Thursday 27 March 2014

Museo a Cielo Abierto de Valparaiso (Open Air Museum)

Wednesday March 26 was another gloomy, cloudy day.  We bundled up and headed into town (the temperature goes from 11C to 17C during the day). Our destination was a hill we hadn't explored before- Cerro Bellavista.  We walked to Plaza Victoria and then headed up a winding road into the hill.  We first passed a closed up restaurant /boutique called Besame Mucho, after the popular song.

Besame Mucho    

We also walked by a great sign for a bar and restaurant that dated back to 1893.            
Since 1893!

Close to Plaza Victoria was one of the nicest looking bakeries we have seen on the trip.  Alano stopped for a muffin.  For translation purposes, 600 chilean dollars is $1.20 CAN and $1270 chilean pesos is $2.54 CAN, so you can see how reasonably priced pastries are.  Vegetables and meats are also very inexpensive.  The only thing that we pay close to Canadian prices are our coffees (about $2.20 for an espresso and $2.60 for a small cortado (macchiato))

Window of goodies-- apple kuchen, and cream puffs

Plaza Victoria
We headed up the hill passing a large mural of red-riding hood, located beside a restaurant with the word wolf in its name.
Red Riding hood

Another beauty
The Museo a Cielo Abierto de Valparaiso is an open air display of murals which started in1969 when students of the Art Institute of the Universidad Catolica began to paint their works on the walls of the nearby houses.  Then, in 1990, the idea turned into a project with famous artists participating in creating the murals.  The Bellavista neighbourhood is just below Pablo Neruda's house.  Apparently, artists remember Neruda walking in the neighbourhood and talking to the muralists before his death in 1973.

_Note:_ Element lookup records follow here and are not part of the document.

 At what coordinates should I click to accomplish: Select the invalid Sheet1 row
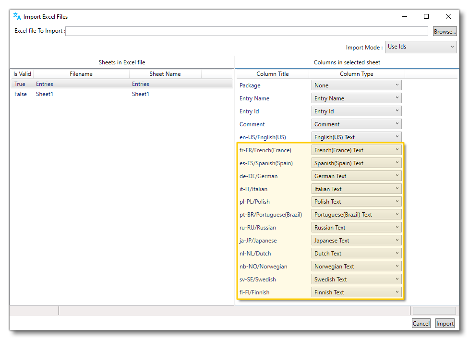(120, 94)
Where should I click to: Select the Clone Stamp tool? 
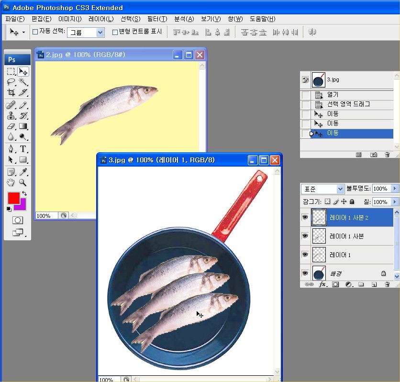pyautogui.click(x=11, y=115)
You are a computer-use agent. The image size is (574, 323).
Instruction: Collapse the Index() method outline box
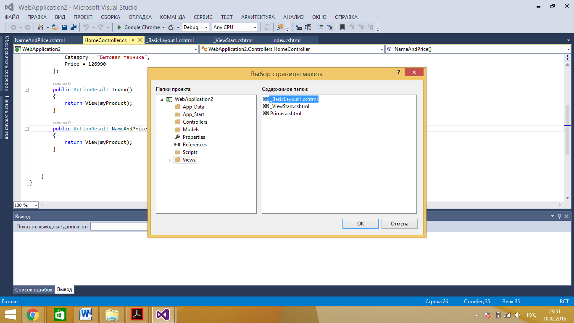(x=26, y=90)
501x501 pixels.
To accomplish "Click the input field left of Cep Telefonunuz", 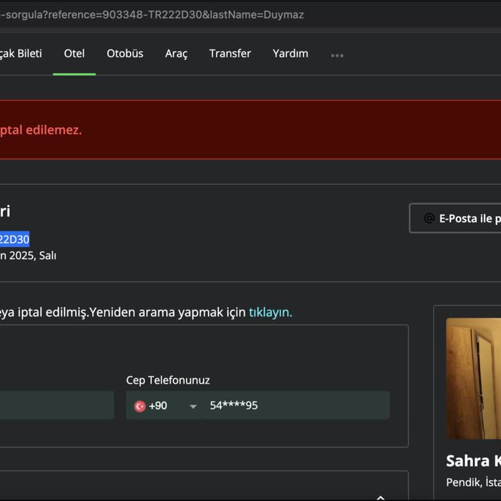I will pos(55,406).
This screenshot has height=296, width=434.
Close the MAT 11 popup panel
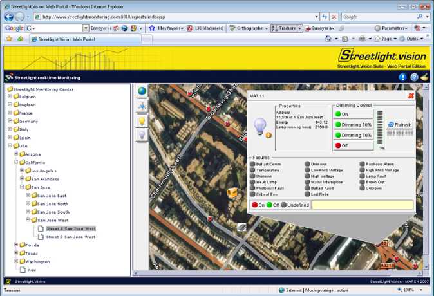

Signage with artists and mural locations
Almost every turn one made let to another mural among the houses.
Very intricate mural
Mural on Passage Santa Lucia.

Lots of boats


We then saw this little boy in a window alcove beside a picture of a cat.  Couldn't resist the photo.

Real boy and  fantasy cat
Here's the real cat on the hot tin roof.


There also were some interesting mosaic stools outside one bright blue home.


Most of the housing in this neighbourhood is old, weather-beaten and crumbling.  But art is everywhere and the views of the port are magnificent.

The 'hood
Guess you have to say it's awesome!


This next mural was beautifully coloured and drawn with a view of the port.

Some pictures were more current, with tattoos and weird creatures.

We looked into a schoolyard where the students were lined up.  All the high school and younger students we saw in the streets were wearing uniforms.

Schoolyard looking in from hill
Crumbling facade
On Ferrari Street which leads up to Pablo Neruda's house, we passed a few blocks where the houses had tiles on the outsides with verses of the poet Federico Garcia Lorca.  From my sketchy Spanish, it looks like they were placed on the wall as part of a World Tango celebration in Valpo in 2007.

Explanation of plaques
One of many tiles with verse from Lorca
We then arrived at the Plaza de los Poetas, which had three sculptures of Chile's most famous poets- Pablo Neruda, Gabriela Mistral and Vicento Huidobro.

Gabriela Mistral
Alano with Pablo Neruda
Vicento Huidobro
Growl....

We stopped for a sandwich at Sello Verde and sat in the terrace area with a great view of the port.

We descended Ferrari Street until we got back to the flat part of town.  We then checked out a cafe we had heard had good coffee.  It was called Puro Cafe and it had great coffee, as well as having fabulous murals and a real old fashioned coffee house feel. There were many locals there having coffee and cake.

                                                                 The crowd at Puro Cafe
Another fabulous mural
Alano awaits his coffee

We started our trek back to the B&B, passing an archway dedicated in 1910.

Our final photo caught an artist retouching his work--- the famous clock and trolley picture we have passed a number of times.

Artist at work

We headed up our hill to a late dinner at the B&B.  We are now the only guests besides the students who are staying here.  Definitely getting into fall weather here- we are missing the sun that we had the first two weeks of our trip.  However, Valpo is a very unique and edgy place.